Steep ramps in pore pressure, combined with loss zones in the field, created a cross-flow of reservoir fluids from one zone to another, that was difficult to control and contributed to well control complications. The drilling window effectively was reduced to less than 0.09 g/cc.

Pemex and Schlumberger teamed up to perform a thorough study of the problem, and find a new approach to address drilling challenges for the sidetrack, to avoid a repeat well failure.

OPERATIONAL CHALLENGES

Narrow margin wells are difficult to drill without MPD. After studying drilling reports from previous attempts to drill a 6⅛-in. hole, the team observed that, despite previously using a different automated MPD system, problems related to a Very Narrow Mud Weight Window (VNMWW) persisted.

The presence of a VNMWW between pore pressure and fracture gradient resulted in drilling fluid losses and influxes that caused continuous well control problems. Inaccurate estimations contributed to formation pressure uncertainties. The team noted that poor decisions were made in a cross-flow scenario, in which procedures were either incorrect or insufficient. The team also observed problems with influx from water zones, and seven well-control events in the original 6⅛-in. hole section.

Combining automated advanced technology with wellsite engineering support, the team’s objectives included increasing the safety of personnel and equipment, using the closed-loop control system; performing a controlled formation pressure test using the MPD choke; reducing fluid losses and well control events, avoiding unnecessary changes in mud density, minimizing non-productive time (NPT) and corresponding operating costs; and achieving oil and gas production by reducing formation damage.

MPD STRATEGY

In addition to controlling the density of the drilling fluid and flowrate, the MPD technique allows annular pressure to be managed by controlling the surface back pressure (SBP). The team’s design strategy for the Well 301 offset included static mud weight of 2.30 g/cc, combined with an automated pressure control system, to keep an equivalent density of 2.42–2.45 g/cc throughout drilling. Connections were adopted to improve the capability for controlling influx and avoiding conventional well control.

By minimizing peak wellhead pressure and surface flowrates, wellbore cycling could be eliminated. Onsite engineering support helped model continuously changing well conditions and ensure that the automated control system was adjusted, as required. By performing controlled formation pressure tests during drilling, the boundaries of the drilling window were constantly measured, which helped to reduce fluid losses and well-control events, and reach planned TD.

The proposed MPD strategy was to drill, using lower mud densities than those in conventional drilling, as well as maintaining the surface back pressure (SBP) while drilling. Additional backpressure would be applied during connections to maintain constant bottomhole pressure (CBHP) and enable Pemex to respond immediately to the slightest mud loss event, because SBP could be reduced immediately to stop losses quickly. Conversely, at the slightest sign of influx, the SBP could be increased to add to bottomhole pressure (BHP) and stop formation fluids from entering the well. The level of automation by the MPD system allowed a quick response to abnormal pressure during drilling.

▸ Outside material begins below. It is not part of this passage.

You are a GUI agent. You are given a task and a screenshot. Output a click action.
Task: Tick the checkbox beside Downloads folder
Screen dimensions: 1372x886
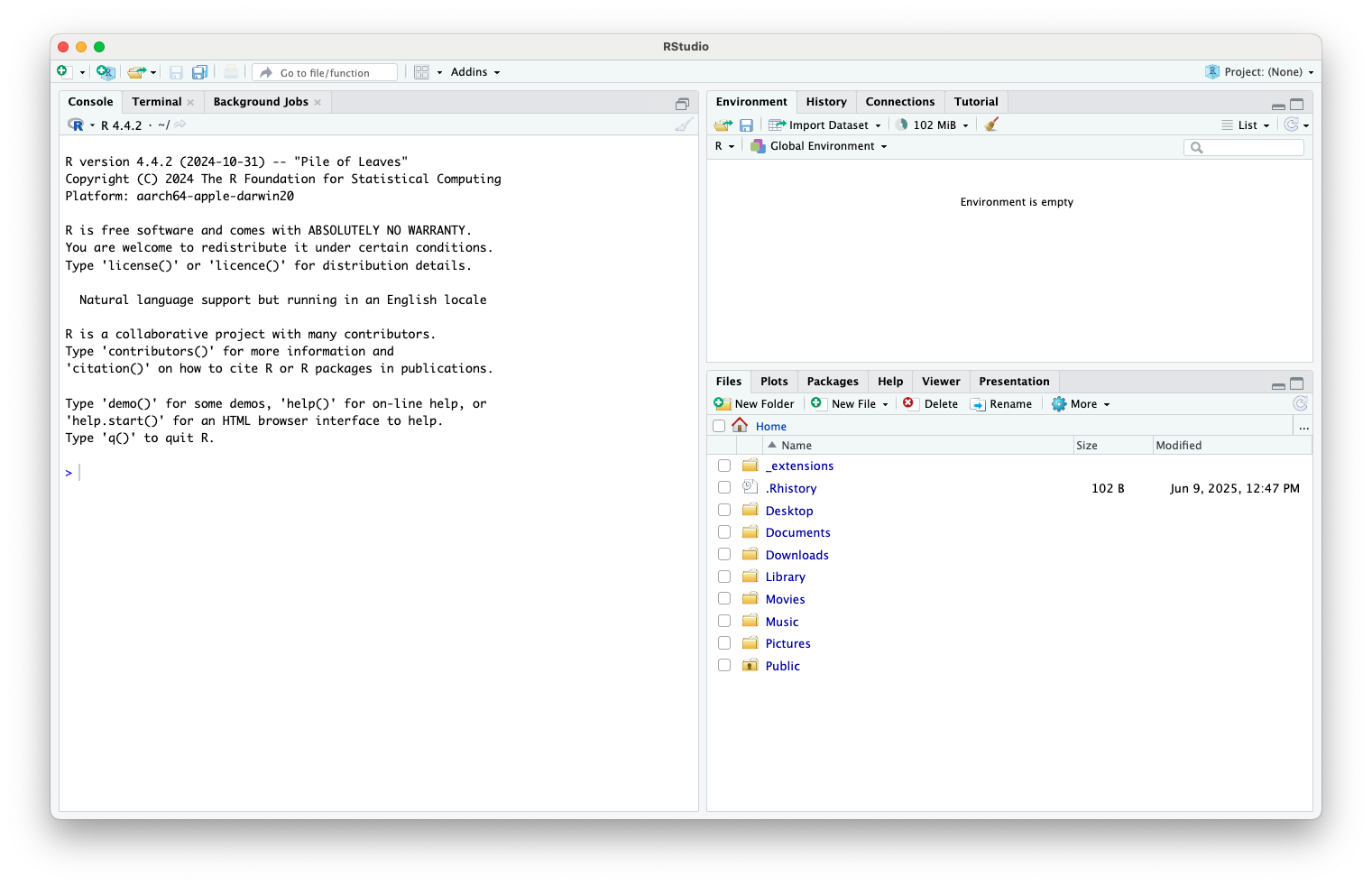(x=724, y=555)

Wellbore geometry, trajectory, bottomhole assembly (BHA), drillstring components, fluid properties and drilling parameters were used in hydraulics simulations to determine operational window boundaries and surface pressure rates that would meet the design parameters to maintain a CBHP at the selected control depth.

The anchor point for maintaining near-balanced pressure was set to 3,800 m, measured depth (MD), where the formation was most sensitive to influx and loss. The initial, estimated pore pressure identified a high-pressure zone from 3,680 m to 3,800 m, MD. The pressure then drops in a lower pressure zone from 3,800 m to TD at 4,169 m, MD.

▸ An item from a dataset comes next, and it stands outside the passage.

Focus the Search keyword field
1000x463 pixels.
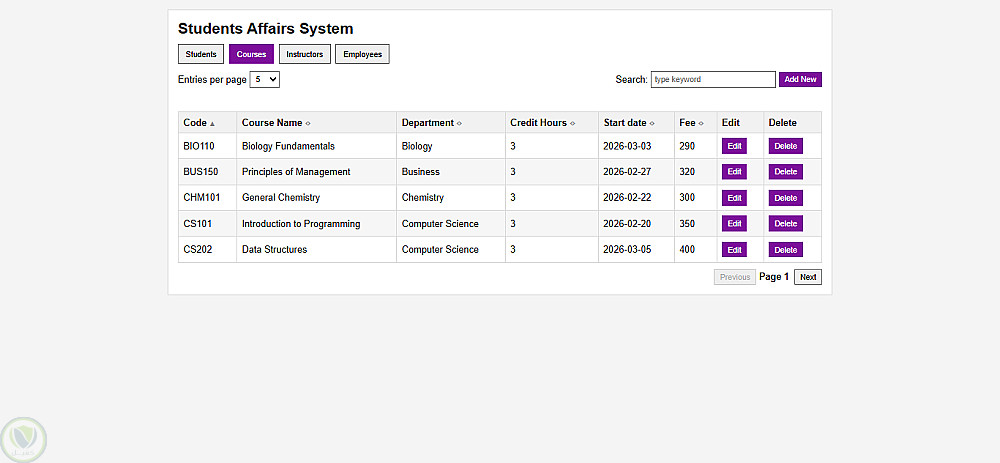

To maintain pressure balance at the control depth, surface pressure ranged between 50 and 250 psi, with flowrates adequate to deliver minimum annular velocity of 55 m/min. for hole cleaning. A dynamic leakoff test could also be deployed to confirm the estimated fracture pressure and avoid catastrophic losses. The maximum pore pressure was 2.35 g/cc.

USING OIL-BASE MUD

An oil-base mud (OBM) was selected, so maximum pore pressure could be exceeded as required, and the mud rheology could meet minimum hole cleaning requirements without excessive frictional pressure losses in the annular space. The OBM also minimized formation damage. The fluid used in the 6⅛-in. section with the automated pressure control system had the characteristics shown in Table 1.

 

Table 1. Planned drilling fluid properties. 

 WO0314_Rodriguez_table_1.gif

 

The drillstring used for the modeling was tapered, combining 5-in. and 4-in. drill pipe. The BHA configuration had a 4.75-in. diameter with a downhole motor, monel, annular pressure-while-drilling (APWD), and MWD/LWD, heavyweight drill pipe (HWDP), drill collars and jar.

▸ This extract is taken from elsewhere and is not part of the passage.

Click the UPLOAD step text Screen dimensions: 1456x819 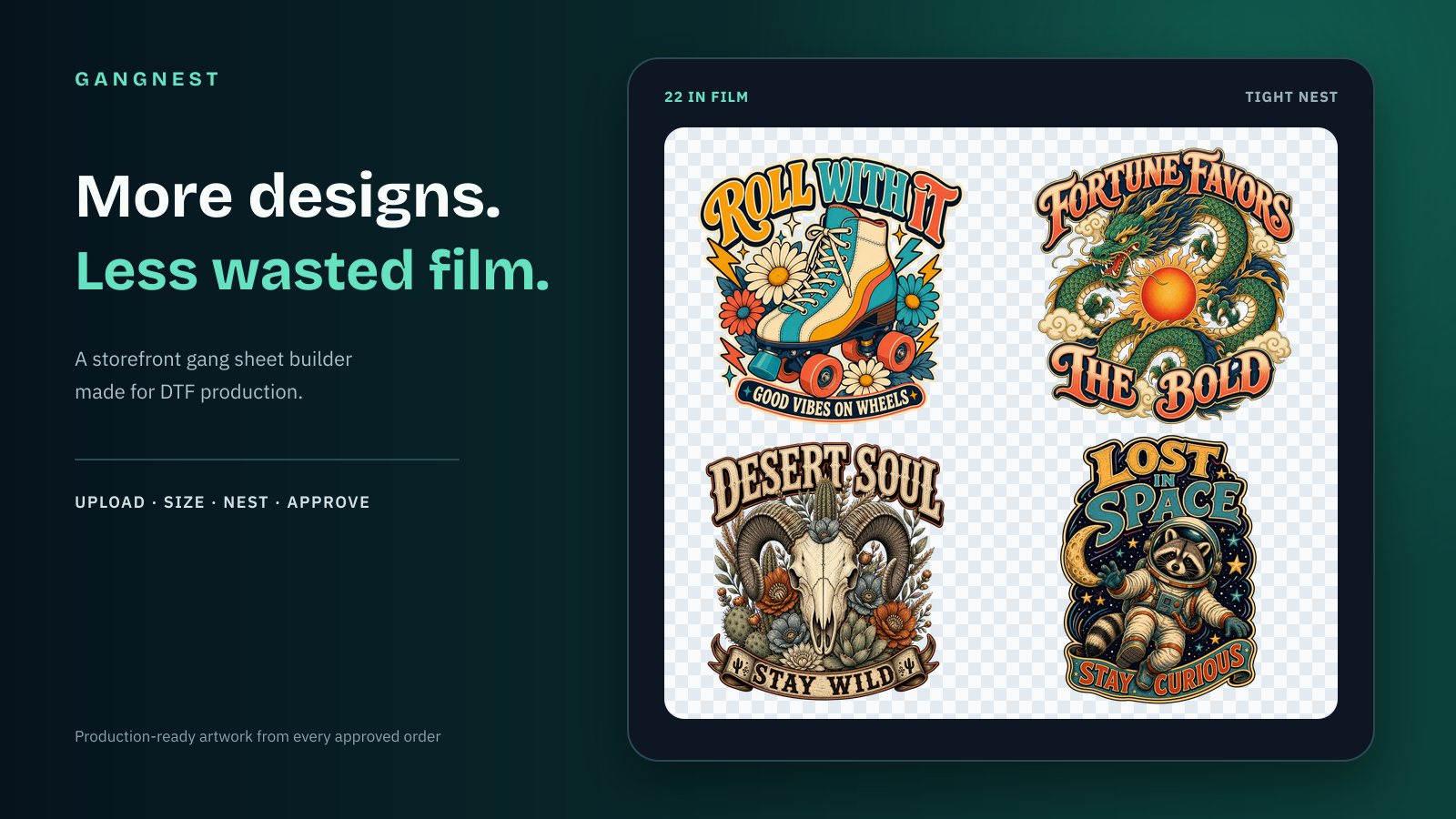click(x=110, y=502)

The flow modeling strategy in the planning phase was important to make the initial inputs in the automated pressure control system. The modeling was kept current throughout the drilling process, updating mud parameters and backpressure inputs along hole depth, and validating with pressure-while-drilling measurements as drilling progressed.

The planned operational window set the boundaries, based on the geopressure prognosis and hydraulics limits. The plan was to navigate in the green zone of the window (Fig. 1), maintaining a minimum equivalent circulating density (ECD) of 2.42 g/cc, as a safety margin above the estimated pore pressure of 2.34 g/cc.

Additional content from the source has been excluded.